Holistic Health is more than physical
The Buddha said: ‘Live in joy, in health, even among the afflicted.’ By health he means wholeness. Health comes from the same root as healing. A healed person is a healthy person; a healed person is a whole person. By health the Buddha does not mean the ordinary, medical meaning of the term; his meaning is meditational, although you will be surprised to know that the words meditation and medicine both come from the same root. Medicine heals you physically, meditation heals you spiritually. Both are healing processes, both bring health.

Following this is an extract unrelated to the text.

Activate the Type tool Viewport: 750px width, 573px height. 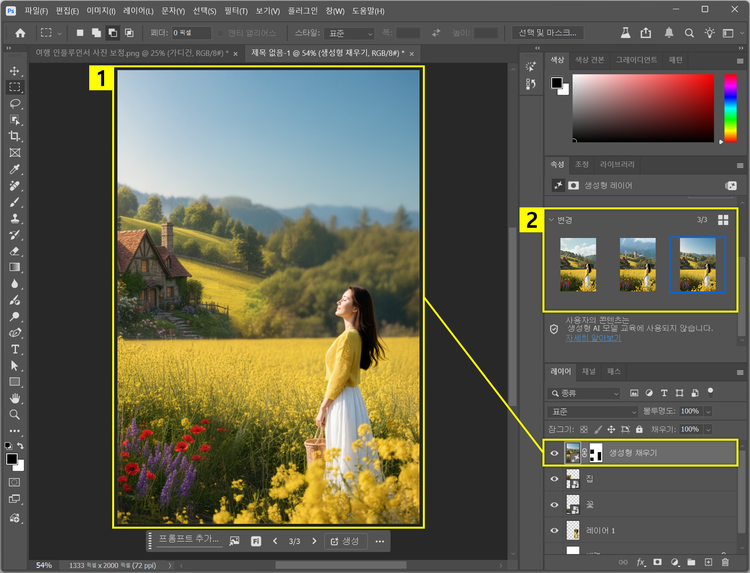tap(15, 349)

But the Buddha is not talking about the health of the body; he is talking about the health of your soul. Be whole, be total. Don’t be fragmentary, don’t be divided. Be an individual, literally: indivisible, one piece.
People are not one piece; they are many fragments, somehow holding themselves together. They can fall apart at any moment. Any new situation, any new danger, any insecurity, and they can fall apart. Your wife dies or you go bankrupt or you are unemployed, anything can prove the last straw on the camel’s back.
So many desires, so many dreams, so many people are living in you. If you watch carefully, you will not find one person there but many faces, changing every moment.
The Buddha is awake even while he is asleep. He has no compartments in his being. He is not many, he is one. Because he is one and he has no clinging to memories and no desires for the future, the present is enough for him. Then he lives moment to moment in its totality; he does not go on living partially. Your dreams simply show that you live partially, and the unlived parts have to be lived in your dreams. If you live totally each moment, then there is no possibility of any dreams. You are living inside in a very confused state. And not only young people; even when they become old the same state becomes more confusing because, as you accumulate experience, your confusion becomes greater.
Your childhood is the closest to buddhahood. As you grow old, you go farther away from buddhahood. It is a strange state; it should not be so. One should grow toward buddhahood, but people grow in just the opposite direction. ‘Live in joy, in health, even among the afflicted’, is an important sutra.
It is to be remembered more so because people are creating a totally wrong approach to life. They say: “When there is so much misery in the world, how can you be joyous?” But that’s exactly what the Buddha is saying.
By being poor yourself you cannot help the poor, although the poor will worship you because they will see how great a saint you are.